- Born: Fazilpur, Dera Ghazi Khan
- Died: 8 June, 1972
- Occupation: Politician & medical doctor

= Nazir Ahmed (politician, died 1972) =

Pakistani politician and medical doctor

Nazir Ahmed (???-died June 8, 1972) was a Pakistani politician and medical doctor who served as a member of the National Assembly of Pakistan until his murder on June 8, 1972.

==Biography==
Nazir Ahmed was born in Fazilpur, Dera Ghazi Khan, to a family that had originally resided in Tehang, Jalandhar district, before moving to Faisalabad and eventually settling in Dera Ghazi Khan.

Nazir began his political career after he was introduced to Jamaat-e-Islami literature by a friend.

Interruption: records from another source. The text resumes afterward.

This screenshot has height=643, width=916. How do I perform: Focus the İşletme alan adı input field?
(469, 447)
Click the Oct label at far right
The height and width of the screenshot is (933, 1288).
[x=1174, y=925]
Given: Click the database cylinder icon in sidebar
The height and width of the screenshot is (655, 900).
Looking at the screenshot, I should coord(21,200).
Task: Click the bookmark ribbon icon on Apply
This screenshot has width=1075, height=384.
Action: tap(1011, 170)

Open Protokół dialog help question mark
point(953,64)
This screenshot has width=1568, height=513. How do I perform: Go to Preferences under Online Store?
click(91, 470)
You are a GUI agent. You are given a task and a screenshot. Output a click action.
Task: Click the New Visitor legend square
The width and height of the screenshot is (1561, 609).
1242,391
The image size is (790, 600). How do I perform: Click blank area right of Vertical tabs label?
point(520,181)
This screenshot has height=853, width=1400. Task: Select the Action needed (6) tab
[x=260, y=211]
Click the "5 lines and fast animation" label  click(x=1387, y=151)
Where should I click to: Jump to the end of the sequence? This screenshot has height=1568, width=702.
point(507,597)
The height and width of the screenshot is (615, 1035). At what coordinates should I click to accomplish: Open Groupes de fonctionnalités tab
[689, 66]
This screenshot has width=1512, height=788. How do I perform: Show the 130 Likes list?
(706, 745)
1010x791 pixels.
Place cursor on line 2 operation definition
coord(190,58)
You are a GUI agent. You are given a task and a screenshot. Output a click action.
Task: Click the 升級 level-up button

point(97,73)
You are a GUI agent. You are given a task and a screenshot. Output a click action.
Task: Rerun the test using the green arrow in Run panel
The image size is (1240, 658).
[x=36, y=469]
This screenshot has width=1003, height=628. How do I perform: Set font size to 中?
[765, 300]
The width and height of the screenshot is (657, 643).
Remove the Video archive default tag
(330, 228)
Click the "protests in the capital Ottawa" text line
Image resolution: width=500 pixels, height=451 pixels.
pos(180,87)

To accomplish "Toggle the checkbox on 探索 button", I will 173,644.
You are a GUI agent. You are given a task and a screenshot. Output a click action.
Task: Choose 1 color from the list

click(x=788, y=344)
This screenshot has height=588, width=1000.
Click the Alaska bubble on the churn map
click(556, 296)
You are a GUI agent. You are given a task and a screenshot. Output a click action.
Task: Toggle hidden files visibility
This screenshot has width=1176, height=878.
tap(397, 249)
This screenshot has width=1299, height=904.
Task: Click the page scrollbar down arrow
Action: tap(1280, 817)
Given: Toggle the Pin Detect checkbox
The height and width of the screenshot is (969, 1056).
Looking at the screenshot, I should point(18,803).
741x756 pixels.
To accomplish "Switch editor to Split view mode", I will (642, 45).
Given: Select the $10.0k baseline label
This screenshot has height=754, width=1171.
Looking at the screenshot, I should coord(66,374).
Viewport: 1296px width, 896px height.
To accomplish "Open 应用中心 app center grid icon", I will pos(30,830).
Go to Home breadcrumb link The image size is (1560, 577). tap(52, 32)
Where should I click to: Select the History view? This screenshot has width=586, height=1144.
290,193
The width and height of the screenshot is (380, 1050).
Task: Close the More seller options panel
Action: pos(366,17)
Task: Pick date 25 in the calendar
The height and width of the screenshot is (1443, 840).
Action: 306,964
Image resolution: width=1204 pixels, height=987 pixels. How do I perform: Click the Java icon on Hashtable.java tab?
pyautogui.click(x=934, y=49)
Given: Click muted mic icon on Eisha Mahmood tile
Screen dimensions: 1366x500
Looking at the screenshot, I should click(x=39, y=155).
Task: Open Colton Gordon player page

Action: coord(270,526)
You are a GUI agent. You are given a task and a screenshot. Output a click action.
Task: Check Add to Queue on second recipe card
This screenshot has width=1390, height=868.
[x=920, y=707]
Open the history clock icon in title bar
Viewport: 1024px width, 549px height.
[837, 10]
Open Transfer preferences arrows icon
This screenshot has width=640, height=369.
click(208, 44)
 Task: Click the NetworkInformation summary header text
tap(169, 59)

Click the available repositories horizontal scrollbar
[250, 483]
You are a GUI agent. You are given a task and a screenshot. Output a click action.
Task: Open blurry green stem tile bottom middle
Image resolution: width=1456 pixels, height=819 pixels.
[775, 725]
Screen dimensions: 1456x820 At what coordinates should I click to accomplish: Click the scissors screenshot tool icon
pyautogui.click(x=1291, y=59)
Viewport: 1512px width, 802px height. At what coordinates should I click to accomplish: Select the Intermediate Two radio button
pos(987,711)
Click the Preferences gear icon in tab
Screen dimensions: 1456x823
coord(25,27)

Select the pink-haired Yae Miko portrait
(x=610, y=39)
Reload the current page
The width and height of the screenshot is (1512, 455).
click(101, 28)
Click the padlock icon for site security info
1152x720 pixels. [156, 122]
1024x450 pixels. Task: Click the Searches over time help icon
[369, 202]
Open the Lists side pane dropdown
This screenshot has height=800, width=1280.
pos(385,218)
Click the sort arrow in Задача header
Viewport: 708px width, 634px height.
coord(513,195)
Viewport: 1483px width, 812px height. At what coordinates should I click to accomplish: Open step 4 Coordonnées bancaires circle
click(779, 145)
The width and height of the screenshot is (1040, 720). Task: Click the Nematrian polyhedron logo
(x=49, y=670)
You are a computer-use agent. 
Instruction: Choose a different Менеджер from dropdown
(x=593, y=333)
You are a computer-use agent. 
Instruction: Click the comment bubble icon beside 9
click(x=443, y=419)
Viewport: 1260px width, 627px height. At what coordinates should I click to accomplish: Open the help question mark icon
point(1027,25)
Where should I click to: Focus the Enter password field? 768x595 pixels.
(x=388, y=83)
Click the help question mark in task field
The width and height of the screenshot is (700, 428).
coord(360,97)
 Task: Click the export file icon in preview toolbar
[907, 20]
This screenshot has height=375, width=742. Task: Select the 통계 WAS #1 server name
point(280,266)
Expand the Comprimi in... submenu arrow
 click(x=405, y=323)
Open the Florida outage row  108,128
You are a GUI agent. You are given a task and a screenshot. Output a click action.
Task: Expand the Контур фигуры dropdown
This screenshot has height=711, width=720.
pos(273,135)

He defeated Sir Mohammed Khan Leghari, the father of former president Farooq Leghari, in the 1970 Pakistani general elections for a National Assembly of Pakistan constituency representing Dera Ghazi Khan.

Two assassination attempts were made in June 1972, with the first on 6 June 1972 which he survived. On 8 June 1972, Nazir was assassinated in his clinic in Dera Ghazi Khan, Southern Punjab, while attending to his patients. The subsequent murder investigation implicated four police officials and an alleged hired assassin. Under interrogation, the assassin confessed that the assassination had been ordered by the then Prime Minister, Zulfikar Ali Bhutto, through Ghulam Mustafa Khar, the Governor of Punjab at the time, who later became a special assistant to Bhutto. The alleged motive for the murder was Ahmed's criticism of Bhutto's role in the 1971 loss of East Pakistan, which had become the independent nation of Bangladesh.